HOW TO COMPLETE THIS TASK :: Reproduce each line, exactly, from the one containing "Task: Expand the" through the end of the material. Exclude pictures.

..........

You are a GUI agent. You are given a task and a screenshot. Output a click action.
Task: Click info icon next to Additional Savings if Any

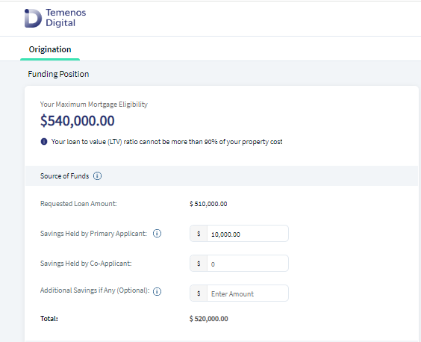(157, 291)
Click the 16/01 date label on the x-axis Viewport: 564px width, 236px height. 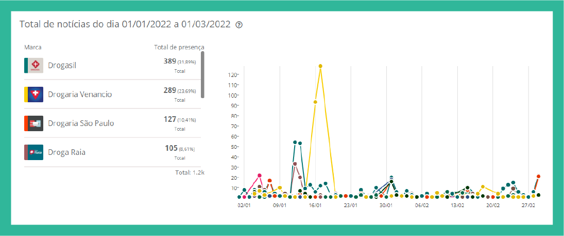pyautogui.click(x=315, y=205)
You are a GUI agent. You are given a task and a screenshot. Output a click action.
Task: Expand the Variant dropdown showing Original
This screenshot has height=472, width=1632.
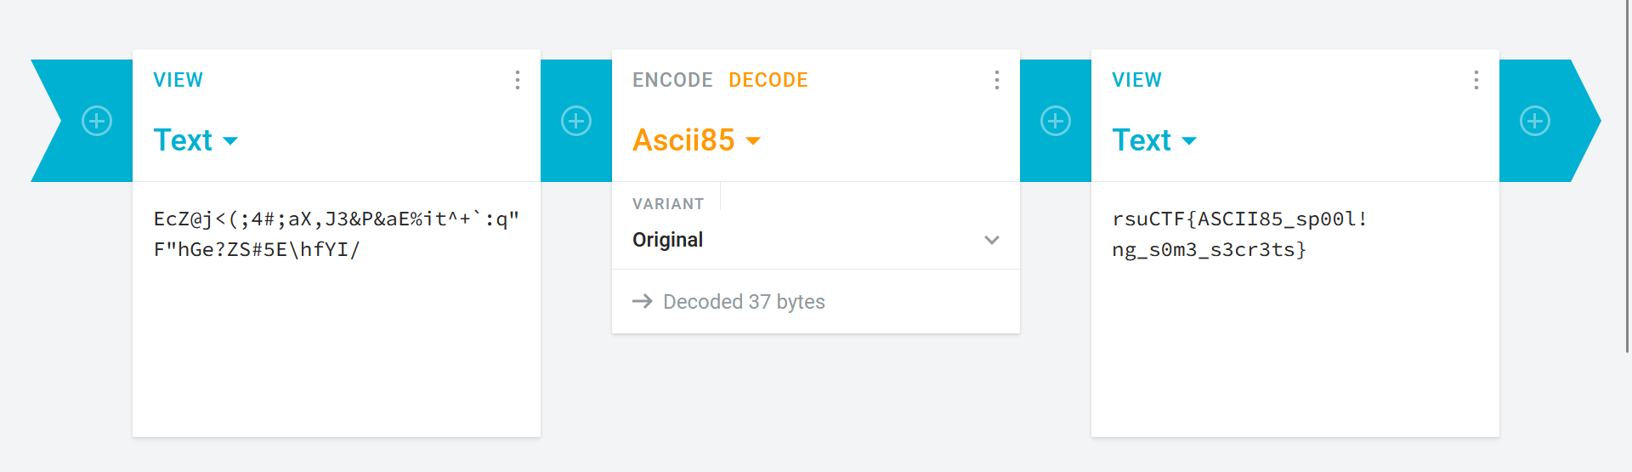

..........

ANSWER TO THE EXERCISE ::
Task: Expand the Variant dropdown showing Original
This screenshot has height=472, width=1632.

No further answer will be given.